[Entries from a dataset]
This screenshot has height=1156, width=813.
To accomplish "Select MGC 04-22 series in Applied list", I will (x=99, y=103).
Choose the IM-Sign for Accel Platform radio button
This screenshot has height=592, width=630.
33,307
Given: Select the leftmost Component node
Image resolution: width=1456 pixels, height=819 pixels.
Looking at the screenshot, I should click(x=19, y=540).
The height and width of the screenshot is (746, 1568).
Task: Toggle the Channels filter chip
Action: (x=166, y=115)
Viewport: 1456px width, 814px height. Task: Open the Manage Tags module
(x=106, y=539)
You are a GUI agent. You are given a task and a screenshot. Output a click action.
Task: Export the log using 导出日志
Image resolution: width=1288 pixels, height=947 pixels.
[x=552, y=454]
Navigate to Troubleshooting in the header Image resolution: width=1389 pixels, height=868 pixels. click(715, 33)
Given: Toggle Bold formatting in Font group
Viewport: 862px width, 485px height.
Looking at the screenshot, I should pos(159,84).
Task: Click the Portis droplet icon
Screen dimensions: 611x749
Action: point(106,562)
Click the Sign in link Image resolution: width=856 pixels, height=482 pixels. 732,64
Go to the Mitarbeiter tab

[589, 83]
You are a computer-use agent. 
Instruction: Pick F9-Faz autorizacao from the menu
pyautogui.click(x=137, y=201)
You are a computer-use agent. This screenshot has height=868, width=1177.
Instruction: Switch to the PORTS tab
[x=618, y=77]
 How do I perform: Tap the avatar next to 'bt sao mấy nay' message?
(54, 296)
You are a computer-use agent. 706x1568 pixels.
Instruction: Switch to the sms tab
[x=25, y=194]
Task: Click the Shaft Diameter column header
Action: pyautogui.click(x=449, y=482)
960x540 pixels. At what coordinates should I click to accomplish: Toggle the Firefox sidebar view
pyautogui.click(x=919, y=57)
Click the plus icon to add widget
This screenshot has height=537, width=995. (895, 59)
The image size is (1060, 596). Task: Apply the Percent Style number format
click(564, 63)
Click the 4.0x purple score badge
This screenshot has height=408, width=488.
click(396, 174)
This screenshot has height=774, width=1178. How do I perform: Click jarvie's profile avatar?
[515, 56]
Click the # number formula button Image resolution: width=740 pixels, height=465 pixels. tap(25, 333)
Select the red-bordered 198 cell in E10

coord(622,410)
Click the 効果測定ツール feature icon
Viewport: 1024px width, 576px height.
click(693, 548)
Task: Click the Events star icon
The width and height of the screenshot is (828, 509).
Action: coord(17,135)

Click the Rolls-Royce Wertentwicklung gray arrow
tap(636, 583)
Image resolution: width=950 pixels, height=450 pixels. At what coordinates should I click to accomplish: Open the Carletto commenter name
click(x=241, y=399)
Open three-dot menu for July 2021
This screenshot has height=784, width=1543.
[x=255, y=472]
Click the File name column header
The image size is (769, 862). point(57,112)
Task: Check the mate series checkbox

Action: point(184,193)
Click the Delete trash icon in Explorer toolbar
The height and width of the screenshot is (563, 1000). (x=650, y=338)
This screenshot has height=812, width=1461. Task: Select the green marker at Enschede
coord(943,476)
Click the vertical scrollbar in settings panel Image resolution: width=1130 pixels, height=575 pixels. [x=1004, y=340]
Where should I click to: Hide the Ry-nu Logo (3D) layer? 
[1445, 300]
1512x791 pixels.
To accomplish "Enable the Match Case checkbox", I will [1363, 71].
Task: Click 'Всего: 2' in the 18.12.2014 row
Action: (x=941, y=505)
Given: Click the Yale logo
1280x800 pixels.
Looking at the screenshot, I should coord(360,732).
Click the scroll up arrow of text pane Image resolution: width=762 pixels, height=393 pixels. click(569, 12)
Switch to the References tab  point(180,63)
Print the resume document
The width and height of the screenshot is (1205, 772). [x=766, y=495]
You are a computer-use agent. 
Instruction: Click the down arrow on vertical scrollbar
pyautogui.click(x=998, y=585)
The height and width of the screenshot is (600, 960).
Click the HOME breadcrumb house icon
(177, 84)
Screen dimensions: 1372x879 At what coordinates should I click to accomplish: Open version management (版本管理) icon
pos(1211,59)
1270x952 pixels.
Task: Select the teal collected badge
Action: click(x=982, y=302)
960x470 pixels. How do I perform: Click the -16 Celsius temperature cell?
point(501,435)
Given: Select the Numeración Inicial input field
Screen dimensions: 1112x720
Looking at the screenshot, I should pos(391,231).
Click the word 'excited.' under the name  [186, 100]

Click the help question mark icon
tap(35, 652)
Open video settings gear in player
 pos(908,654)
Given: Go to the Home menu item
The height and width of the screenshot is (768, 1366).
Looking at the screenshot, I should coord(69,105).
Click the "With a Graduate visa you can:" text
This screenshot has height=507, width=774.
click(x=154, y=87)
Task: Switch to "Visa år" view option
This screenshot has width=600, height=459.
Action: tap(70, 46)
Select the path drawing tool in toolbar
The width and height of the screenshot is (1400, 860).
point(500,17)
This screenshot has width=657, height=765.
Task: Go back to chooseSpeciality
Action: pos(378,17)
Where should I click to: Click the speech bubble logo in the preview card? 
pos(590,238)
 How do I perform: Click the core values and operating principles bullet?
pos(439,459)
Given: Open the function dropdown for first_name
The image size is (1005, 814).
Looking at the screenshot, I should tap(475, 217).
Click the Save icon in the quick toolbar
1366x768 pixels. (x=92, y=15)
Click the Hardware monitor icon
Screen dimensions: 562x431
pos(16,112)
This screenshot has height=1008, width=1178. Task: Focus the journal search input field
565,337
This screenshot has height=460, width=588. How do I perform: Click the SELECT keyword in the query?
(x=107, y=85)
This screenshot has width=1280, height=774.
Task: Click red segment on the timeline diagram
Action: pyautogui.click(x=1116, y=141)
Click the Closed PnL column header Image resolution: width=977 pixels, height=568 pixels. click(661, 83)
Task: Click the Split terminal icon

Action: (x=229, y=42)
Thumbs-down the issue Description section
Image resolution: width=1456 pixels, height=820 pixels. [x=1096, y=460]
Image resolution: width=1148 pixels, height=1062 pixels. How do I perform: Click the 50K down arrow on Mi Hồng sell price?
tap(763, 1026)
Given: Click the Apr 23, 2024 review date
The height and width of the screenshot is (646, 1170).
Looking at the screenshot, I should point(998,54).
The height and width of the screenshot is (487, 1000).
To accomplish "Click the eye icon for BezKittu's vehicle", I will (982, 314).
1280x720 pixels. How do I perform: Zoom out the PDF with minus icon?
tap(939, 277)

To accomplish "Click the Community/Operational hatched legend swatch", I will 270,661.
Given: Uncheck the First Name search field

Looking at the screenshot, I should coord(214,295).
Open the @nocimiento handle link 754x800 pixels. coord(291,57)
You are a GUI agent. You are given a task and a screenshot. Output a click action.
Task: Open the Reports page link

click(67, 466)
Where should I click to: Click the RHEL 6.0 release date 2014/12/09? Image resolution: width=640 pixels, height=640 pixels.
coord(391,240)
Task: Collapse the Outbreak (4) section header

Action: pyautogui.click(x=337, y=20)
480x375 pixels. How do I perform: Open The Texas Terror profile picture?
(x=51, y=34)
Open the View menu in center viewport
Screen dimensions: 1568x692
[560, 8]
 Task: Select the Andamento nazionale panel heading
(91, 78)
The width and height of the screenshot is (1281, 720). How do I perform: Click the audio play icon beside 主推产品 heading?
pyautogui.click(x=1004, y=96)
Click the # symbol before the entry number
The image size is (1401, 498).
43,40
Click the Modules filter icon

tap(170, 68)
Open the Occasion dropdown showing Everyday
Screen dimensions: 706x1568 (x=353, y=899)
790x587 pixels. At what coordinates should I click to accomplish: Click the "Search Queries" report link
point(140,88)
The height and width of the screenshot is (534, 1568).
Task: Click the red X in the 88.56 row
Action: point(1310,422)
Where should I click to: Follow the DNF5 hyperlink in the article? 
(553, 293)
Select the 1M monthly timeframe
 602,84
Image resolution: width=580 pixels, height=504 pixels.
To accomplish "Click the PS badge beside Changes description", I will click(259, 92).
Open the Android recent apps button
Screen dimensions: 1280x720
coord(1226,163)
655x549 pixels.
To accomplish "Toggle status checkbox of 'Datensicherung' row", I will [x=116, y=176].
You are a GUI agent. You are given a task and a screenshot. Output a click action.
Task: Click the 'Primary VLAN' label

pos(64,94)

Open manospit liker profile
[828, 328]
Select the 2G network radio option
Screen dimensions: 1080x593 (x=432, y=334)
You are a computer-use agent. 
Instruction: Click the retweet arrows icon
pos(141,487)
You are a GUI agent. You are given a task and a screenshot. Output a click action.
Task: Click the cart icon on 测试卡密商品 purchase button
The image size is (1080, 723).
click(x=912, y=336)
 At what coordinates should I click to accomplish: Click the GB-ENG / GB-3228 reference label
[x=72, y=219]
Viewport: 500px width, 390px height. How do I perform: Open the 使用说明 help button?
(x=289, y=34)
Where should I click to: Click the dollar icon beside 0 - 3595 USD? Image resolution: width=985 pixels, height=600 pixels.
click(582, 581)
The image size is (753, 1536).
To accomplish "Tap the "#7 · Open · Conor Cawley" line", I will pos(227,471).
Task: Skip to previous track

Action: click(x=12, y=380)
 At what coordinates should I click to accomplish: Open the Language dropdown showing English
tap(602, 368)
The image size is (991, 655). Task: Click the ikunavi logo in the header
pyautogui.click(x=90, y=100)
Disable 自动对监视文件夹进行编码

THE TASK
Rewrite everything from the start of the records down to the line containing "Navigate to Troubleshooting", with "Manage Tags" changed to "Tag Settings" and nothing else altered.

FINAL ANSWER
This screenshot has height=1156, width=813.
To accomplish "Select MGC 04-22 series in Applied list", I will (x=99, y=103).
Choose the IM-Sign for Accel Platform radio button
This screenshot has height=592, width=630.
33,307
Given: Select the leftmost Component node
Image resolution: width=1456 pixels, height=819 pixels.
Looking at the screenshot, I should click(x=19, y=540).
The height and width of the screenshot is (746, 1568).
Task: Toggle the Channels filter chip
Action: (x=166, y=115)
Viewport: 1456px width, 814px height. Task: Open the Tag Settings module
(x=106, y=539)
You are a GUI agent. You are given a task and a screenshot. Output a click action.
Task: Export the log using 导出日志
Image resolution: width=1288 pixels, height=947 pixels.
[x=552, y=454]
Navigate to Troubleshooting in the header Image resolution: width=1389 pixels, height=868 pixels. click(715, 33)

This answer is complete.